Extracted records
▬▬▬▬▬▬

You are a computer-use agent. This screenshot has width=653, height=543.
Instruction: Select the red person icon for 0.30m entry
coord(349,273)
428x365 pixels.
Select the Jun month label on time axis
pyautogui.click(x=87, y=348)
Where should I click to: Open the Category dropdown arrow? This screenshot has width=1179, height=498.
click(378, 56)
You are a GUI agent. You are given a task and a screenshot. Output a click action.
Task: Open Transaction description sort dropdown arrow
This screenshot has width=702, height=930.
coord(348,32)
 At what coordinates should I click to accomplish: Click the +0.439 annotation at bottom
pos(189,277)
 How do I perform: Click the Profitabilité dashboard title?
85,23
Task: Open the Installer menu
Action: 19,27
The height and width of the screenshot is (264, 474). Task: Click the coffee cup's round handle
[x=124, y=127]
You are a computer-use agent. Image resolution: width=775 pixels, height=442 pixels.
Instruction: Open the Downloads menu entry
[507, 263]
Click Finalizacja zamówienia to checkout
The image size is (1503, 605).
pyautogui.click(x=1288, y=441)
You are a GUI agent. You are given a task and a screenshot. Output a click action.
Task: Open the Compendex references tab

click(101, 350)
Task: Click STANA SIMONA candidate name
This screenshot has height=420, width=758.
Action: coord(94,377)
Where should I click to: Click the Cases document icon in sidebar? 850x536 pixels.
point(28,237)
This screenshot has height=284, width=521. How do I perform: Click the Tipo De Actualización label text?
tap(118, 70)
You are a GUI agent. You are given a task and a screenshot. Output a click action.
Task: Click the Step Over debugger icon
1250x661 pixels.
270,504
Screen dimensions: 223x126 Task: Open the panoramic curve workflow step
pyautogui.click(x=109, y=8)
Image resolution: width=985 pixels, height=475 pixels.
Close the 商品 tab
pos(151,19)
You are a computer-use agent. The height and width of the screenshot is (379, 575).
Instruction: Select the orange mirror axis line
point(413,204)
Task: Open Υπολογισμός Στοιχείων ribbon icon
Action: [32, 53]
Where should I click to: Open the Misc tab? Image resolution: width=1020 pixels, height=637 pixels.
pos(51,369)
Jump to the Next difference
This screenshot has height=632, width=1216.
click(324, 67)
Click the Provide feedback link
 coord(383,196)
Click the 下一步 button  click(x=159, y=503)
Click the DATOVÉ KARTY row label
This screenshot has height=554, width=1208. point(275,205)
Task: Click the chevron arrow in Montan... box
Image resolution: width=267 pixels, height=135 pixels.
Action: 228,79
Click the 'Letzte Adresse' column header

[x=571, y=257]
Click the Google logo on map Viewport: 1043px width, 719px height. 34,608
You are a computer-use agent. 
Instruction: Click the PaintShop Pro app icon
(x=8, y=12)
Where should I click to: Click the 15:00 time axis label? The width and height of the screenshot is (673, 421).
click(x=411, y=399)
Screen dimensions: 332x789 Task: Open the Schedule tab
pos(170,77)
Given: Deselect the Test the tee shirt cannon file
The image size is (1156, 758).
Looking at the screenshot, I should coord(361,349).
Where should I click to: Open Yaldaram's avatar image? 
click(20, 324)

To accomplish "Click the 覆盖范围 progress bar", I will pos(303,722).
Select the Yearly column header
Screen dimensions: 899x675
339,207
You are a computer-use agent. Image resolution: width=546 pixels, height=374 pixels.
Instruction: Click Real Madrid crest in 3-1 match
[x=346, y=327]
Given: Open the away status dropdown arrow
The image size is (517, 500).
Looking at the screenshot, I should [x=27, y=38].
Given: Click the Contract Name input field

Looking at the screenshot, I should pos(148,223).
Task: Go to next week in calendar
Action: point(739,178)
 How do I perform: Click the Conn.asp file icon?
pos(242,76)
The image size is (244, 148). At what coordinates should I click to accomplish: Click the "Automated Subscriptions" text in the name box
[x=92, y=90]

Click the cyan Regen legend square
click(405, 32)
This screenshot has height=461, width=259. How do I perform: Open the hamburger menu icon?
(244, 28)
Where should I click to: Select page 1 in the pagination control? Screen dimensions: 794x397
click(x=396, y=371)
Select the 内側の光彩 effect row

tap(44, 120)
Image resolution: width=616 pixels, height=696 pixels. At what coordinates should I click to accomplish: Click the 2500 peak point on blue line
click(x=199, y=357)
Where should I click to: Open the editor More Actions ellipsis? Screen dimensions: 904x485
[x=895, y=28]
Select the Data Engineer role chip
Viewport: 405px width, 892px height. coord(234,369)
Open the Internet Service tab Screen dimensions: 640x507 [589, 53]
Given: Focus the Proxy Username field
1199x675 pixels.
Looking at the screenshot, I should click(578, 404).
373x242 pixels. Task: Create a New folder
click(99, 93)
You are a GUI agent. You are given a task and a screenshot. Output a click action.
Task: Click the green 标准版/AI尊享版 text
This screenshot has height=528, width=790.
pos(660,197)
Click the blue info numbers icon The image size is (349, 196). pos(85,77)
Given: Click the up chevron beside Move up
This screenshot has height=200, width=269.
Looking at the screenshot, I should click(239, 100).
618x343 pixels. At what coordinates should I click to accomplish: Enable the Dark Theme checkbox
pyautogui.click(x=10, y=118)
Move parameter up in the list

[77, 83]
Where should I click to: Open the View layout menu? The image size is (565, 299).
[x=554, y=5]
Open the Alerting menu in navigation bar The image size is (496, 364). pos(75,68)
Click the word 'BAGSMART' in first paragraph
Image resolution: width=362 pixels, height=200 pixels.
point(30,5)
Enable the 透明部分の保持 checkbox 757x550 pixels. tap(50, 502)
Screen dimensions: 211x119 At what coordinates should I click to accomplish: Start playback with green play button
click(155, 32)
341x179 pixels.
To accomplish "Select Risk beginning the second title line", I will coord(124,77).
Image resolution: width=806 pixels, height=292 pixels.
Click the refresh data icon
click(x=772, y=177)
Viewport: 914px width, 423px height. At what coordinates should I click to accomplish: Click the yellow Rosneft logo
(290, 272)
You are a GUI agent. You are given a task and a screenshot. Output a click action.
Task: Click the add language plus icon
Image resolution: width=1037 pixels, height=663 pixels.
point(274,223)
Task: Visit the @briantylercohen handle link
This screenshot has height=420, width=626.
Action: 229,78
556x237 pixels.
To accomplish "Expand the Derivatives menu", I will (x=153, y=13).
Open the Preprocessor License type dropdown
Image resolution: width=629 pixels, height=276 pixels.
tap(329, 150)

▬▬▬▬▬▬

What the task asks
Every line that contains "chevron" should be copied out of the data.

Solution to this task
Task: Click the chevron arrow in Montan... box
Given: Click the up chevron beside Move up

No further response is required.